Cumhurbaşkanı Erdoğan, öğretmenliğin ilk atamadan emekliliğe kadar her aşamasında tahammül, sabır, özveri ve adanmışlık isteyen saygın bir meslek olduğunu belirtti.

Kurasını çekecekleri genç öğretmenlerin yeni bir kariyere başlamanın yanında, emekliliğe kadar sürecek, zorlu olduğu kadar ulvi bir mesleğe de adım attıklarına işaret eden Erdoğan, sözlerini şöyle sürdürdü:

"Öğretmenlik mesleğini, diğer kamu görevlerinden ayıran en önemli vasfı malzemesinin de meyvesinin de insan olmasıdır. Öğretmen, kendisine emanet edilen, cevher olan öğrencisini büyük bir sabırla, şefkatle, merhametle işleyen mücevher ustasıdır. Öğretmen, öğrencisine sadece bilgi aktarmaz, aynı zamanda onun fikrini değiştirir, ufkunu genişletir, hayata ve kendisine yönelik bakış açısını tıpkı bir kuyumcu titizliğiyle ilmek ilmek dokur, işler, tekemmül ve inkişaf ettirir. Bu gerçeği merhum Nurettin Topçu, Büyük İskender ve hocası Aristo örneğinden hareketle bakınız nasıl açıklıyor: 'Babam beni gökten yere indirdi, hocam beni yerden göğe çıkardı'. Evet, öğretmenin, insanın kişilik ve kimlik inşasına etkisi tam olarak budur. Hayatta öyle meslekler vardır ki insan maaşını alır, ücretini alır; karşılığında bir işi, görevi yerine getirir ve böylece sorumluluktan kurtulur fakat öğretmenlik böyle bir meslek değildir. Öğretmen öğrencisine kimi zaman annelik yapar, kimi zaman babalık, kimi zaman da arkadaşlık eder. Öğretmen bu yönüyle öğrencisinin, geniş ailesinin bir üyesidir.
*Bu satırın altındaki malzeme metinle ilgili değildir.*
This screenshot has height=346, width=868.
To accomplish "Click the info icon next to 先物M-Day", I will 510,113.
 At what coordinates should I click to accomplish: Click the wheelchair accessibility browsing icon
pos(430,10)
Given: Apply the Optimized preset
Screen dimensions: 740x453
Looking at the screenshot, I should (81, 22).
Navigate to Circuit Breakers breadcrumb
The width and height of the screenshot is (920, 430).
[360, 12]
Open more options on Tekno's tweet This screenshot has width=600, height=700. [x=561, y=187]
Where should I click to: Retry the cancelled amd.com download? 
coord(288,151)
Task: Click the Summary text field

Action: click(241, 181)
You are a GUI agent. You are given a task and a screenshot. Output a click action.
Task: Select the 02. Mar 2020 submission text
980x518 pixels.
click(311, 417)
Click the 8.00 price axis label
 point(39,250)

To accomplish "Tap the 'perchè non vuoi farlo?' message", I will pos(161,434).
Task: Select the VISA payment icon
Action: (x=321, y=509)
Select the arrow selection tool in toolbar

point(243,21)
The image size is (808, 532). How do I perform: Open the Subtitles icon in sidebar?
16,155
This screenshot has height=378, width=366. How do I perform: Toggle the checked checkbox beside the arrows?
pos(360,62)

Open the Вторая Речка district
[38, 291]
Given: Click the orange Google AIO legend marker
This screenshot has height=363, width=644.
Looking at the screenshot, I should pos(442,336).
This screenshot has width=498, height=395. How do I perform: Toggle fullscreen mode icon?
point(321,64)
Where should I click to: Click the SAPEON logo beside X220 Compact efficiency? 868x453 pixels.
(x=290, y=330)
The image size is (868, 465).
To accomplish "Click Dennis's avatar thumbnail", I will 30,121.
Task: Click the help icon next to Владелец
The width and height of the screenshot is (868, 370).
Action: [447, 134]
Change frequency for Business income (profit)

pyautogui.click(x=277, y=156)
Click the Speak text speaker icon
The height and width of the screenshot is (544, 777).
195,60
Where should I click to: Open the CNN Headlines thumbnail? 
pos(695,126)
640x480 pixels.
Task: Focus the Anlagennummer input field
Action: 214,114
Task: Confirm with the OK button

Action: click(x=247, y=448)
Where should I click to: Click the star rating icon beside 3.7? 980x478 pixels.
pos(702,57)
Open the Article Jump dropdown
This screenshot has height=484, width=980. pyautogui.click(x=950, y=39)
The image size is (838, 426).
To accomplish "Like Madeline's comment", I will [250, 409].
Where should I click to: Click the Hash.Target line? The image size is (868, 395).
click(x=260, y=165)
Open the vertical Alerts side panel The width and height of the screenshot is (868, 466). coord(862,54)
Okul nasıl ki millet kültürünün, millet ruhunun bayrağı ise öğretmen de bu ruhun bayraktarıdır."

Salondaki ve ülkenin dört bir yanındaki tüm öğretmenlerin görevlerini bu yüksek şuurla, yüksek mesuliyet bilinciyle yerine getirdiklerine ve getireceklerine yürekten inandığını vurgulayan Erdoğan, "Şunu bilmenizi isterim. Öğretmenlerimiz ilim, irfan, hikmet ve ahlak meşalesini ellerinde gururla taşıdıkça -Allah'ın izniyle- Türkiye'nin yolu da ufku da sonuna kadar açıktır. Siz bu ruha sahip çıkarsanız, önümüz inşallah aydınlık olacaktır." diye konuştu.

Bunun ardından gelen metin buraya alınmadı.